"""
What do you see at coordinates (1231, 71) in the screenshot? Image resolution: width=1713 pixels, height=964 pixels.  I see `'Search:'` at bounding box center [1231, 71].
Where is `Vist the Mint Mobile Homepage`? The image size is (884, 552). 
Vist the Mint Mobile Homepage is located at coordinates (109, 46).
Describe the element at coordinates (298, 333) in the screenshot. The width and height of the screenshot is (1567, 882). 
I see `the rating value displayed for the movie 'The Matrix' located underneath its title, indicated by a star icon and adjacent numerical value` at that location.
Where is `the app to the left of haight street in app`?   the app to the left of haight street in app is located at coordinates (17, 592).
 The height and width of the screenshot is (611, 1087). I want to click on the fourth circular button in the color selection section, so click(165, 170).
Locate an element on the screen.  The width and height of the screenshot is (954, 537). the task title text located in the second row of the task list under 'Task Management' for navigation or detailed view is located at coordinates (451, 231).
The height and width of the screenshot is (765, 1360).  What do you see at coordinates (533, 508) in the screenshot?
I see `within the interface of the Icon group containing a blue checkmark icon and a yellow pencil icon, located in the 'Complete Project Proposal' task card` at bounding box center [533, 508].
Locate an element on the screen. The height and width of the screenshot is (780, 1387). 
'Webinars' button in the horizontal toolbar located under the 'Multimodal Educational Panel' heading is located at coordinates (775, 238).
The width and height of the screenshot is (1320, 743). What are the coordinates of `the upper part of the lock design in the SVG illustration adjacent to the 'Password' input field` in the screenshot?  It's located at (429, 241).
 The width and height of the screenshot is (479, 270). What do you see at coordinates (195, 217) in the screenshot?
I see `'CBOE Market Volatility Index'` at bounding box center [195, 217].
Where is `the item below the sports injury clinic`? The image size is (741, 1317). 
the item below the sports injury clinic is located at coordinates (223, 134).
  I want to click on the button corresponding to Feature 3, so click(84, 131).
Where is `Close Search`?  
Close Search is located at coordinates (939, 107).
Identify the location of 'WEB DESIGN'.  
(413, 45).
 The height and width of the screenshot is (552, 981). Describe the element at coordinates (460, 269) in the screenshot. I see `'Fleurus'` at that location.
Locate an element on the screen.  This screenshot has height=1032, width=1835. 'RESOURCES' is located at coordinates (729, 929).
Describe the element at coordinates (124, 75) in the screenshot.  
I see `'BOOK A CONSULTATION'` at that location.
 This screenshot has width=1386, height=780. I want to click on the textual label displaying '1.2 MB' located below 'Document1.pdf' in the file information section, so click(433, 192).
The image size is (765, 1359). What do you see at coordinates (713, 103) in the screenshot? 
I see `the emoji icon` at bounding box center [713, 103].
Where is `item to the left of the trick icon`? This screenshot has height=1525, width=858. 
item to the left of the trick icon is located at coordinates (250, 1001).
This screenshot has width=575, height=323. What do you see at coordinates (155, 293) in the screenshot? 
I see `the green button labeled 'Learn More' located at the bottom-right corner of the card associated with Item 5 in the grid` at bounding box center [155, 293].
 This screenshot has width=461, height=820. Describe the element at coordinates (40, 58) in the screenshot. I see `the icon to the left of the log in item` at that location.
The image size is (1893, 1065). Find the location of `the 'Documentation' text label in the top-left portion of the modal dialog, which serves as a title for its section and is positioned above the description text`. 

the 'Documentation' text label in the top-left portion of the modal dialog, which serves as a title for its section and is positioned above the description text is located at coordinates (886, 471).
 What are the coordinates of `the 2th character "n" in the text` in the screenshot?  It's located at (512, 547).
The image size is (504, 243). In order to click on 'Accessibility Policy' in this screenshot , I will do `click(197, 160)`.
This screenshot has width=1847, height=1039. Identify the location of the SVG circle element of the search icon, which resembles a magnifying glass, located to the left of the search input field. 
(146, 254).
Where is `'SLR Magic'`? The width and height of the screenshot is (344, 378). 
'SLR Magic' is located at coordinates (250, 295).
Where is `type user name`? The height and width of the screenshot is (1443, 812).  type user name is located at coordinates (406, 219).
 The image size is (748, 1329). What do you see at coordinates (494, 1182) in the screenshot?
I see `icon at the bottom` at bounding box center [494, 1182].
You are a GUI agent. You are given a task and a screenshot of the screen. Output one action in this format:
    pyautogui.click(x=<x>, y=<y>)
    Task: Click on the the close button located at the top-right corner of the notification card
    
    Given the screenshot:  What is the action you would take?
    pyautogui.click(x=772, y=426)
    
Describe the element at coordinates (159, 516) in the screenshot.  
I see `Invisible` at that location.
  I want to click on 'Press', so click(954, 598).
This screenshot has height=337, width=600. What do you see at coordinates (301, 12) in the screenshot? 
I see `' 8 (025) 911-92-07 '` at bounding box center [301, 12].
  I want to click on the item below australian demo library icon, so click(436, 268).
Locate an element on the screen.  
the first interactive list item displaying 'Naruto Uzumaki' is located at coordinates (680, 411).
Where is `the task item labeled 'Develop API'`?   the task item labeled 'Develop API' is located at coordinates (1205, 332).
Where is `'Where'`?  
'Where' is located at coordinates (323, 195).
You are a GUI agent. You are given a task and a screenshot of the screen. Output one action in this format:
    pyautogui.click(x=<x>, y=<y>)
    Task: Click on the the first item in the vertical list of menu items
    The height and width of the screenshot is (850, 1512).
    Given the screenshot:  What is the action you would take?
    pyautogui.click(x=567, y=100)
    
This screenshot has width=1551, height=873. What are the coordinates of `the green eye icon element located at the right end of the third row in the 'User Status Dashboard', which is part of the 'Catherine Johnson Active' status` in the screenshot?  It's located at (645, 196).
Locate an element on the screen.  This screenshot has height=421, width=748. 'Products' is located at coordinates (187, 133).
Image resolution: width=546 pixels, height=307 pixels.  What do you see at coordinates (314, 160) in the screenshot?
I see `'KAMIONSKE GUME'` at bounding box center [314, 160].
"""
**What is expected:**
Swap "Locate an element on the screen" for "Find an element on the screen" throughout the material above, then reproduce all of it with nothing else altered.

**Solution to this task:**
What do you see at coordinates (1231, 71) in the screenshot? Image resolution: width=1713 pixels, height=964 pixels.  I see `'Search:'` at bounding box center [1231, 71].
Where is `Vist the Mint Mobile Homepage`? The image size is (884, 552). 
Vist the Mint Mobile Homepage is located at coordinates (109, 46).
Describe the element at coordinates (298, 333) in the screenshot. The width and height of the screenshot is (1567, 882). 
I see `the rating value displayed for the movie 'The Matrix' located underneath its title, indicated by a star icon and adjacent numerical value` at that location.
Where is `the app to the left of haight street in app`?   the app to the left of haight street in app is located at coordinates (17, 592).
 The height and width of the screenshot is (611, 1087). I want to click on the fourth circular button in the color selection section, so click(165, 170).
Find an element on the screen.  The width and height of the screenshot is (954, 537). the task title text located in the second row of the task list under 'Task Management' for navigation or detailed view is located at coordinates (451, 231).
The height and width of the screenshot is (765, 1360).  What do you see at coordinates (533, 508) in the screenshot?
I see `within the interface of the Icon group containing a blue checkmark icon and a yellow pencil icon, located in the 'Complete Project Proposal' task card` at bounding box center [533, 508].
Find an element on the screen. The height and width of the screenshot is (780, 1387). 
'Webinars' button in the horizontal toolbar located under the 'Multimodal Educational Panel' heading is located at coordinates (775, 238).
The width and height of the screenshot is (1320, 743). What are the coordinates of `the upper part of the lock design in the SVG illustration adjacent to the 'Password' input field` in the screenshot?  It's located at (429, 241).
 The width and height of the screenshot is (479, 270). What do you see at coordinates (195, 217) in the screenshot?
I see `'CBOE Market Volatility Index'` at bounding box center [195, 217].
Where is `the item below the sports injury clinic`? The image size is (741, 1317). 
the item below the sports injury clinic is located at coordinates (223, 134).
  I want to click on the button corresponding to Feature 3, so click(84, 131).
Where is `Close Search`?  
Close Search is located at coordinates (939, 107).
Identify the location of 'WEB DESIGN'.  
(413, 45).
 The height and width of the screenshot is (552, 981). Describe the element at coordinates (460, 269) in the screenshot. I see `'Fleurus'` at that location.
Find an element on the screen.  This screenshot has height=1032, width=1835. 'RESOURCES' is located at coordinates (729, 929).
Describe the element at coordinates (124, 75) in the screenshot.  
I see `'BOOK A CONSULTATION'` at that location.
 This screenshot has width=1386, height=780. I want to click on the textual label displaying '1.2 MB' located below 'Document1.pdf' in the file information section, so click(433, 192).
The image size is (765, 1359). What do you see at coordinates (713, 103) in the screenshot? 
I see `the emoji icon` at bounding box center [713, 103].
Where is `item to the left of the trick icon`? This screenshot has height=1525, width=858. 
item to the left of the trick icon is located at coordinates (250, 1001).
This screenshot has width=575, height=323. What do you see at coordinates (155, 293) in the screenshot? 
I see `the green button labeled 'Learn More' located at the bottom-right corner of the card associated with Item 5 in the grid` at bounding box center [155, 293].
 This screenshot has width=461, height=820. Describe the element at coordinates (40, 58) in the screenshot. I see `the icon to the left of the log in item` at that location.
The image size is (1893, 1065). Find the location of `the 'Documentation' text label in the top-left portion of the modal dialog, which serves as a title for its section and is positioned above the description text`. 

the 'Documentation' text label in the top-left portion of the modal dialog, which serves as a title for its section and is positioned above the description text is located at coordinates (886, 471).
 What are the coordinates of `the 2th character "n" in the text` in the screenshot?  It's located at (512, 547).
The image size is (504, 243). In order to click on 'Accessibility Policy' in this screenshot , I will do `click(197, 160)`.
This screenshot has width=1847, height=1039. Identify the location of the SVG circle element of the search icon, which resembles a magnifying glass, located to the left of the search input field. 
(146, 254).
Where is `'SLR Magic'`? The width and height of the screenshot is (344, 378). 
'SLR Magic' is located at coordinates (250, 295).
Where is `type user name`? The height and width of the screenshot is (1443, 812).  type user name is located at coordinates (406, 219).
 The image size is (748, 1329). What do you see at coordinates (494, 1182) in the screenshot?
I see `icon at the bottom` at bounding box center [494, 1182].
You are a GUI agent. You are given a task and a screenshot of the screen. Output one action in this format:
    pyautogui.click(x=<x>, y=<y>)
    Task: Click on the the close button located at the top-right corner of the notification card
    
    Given the screenshot:  What is the action you would take?
    pyautogui.click(x=772, y=426)
    
Describe the element at coordinates (159, 516) in the screenshot.  
I see `Invisible` at that location.
  I want to click on 'Press', so click(954, 598).
This screenshot has height=337, width=600. What do you see at coordinates (301, 12) in the screenshot? 
I see `' 8 (025) 911-92-07 '` at bounding box center [301, 12].
  I want to click on the item below australian demo library icon, so click(436, 268).
Find an element on the screen.  
the first interactive list item displaying 'Naruto Uzumaki' is located at coordinates (680, 411).
Where is `the task item labeled 'Develop API'`?   the task item labeled 'Develop API' is located at coordinates (1205, 332).
Where is `'Where'`?  
'Where' is located at coordinates (323, 195).
You are a GUI agent. You are given a task and a screenshot of the screen. Output one action in this format:
    pyautogui.click(x=<x>, y=<y>)
    Task: Click on the the first item in the vertical list of menu items
    The height and width of the screenshot is (850, 1512).
    Given the screenshot:  What is the action you would take?
    pyautogui.click(x=567, y=100)
    
This screenshot has width=1551, height=873. What are the coordinates of `the green eye icon element located at the right end of the third row in the 'User Status Dashboard', which is part of the 'Catherine Johnson Active' status` in the screenshot?  It's located at (645, 196).
Find an element on the screen.  This screenshot has height=421, width=748. 'Products' is located at coordinates (187, 133).
Image resolution: width=546 pixels, height=307 pixels.  What do you see at coordinates (314, 160) in the screenshot?
I see `'KAMIONSKE GUME'` at bounding box center [314, 160].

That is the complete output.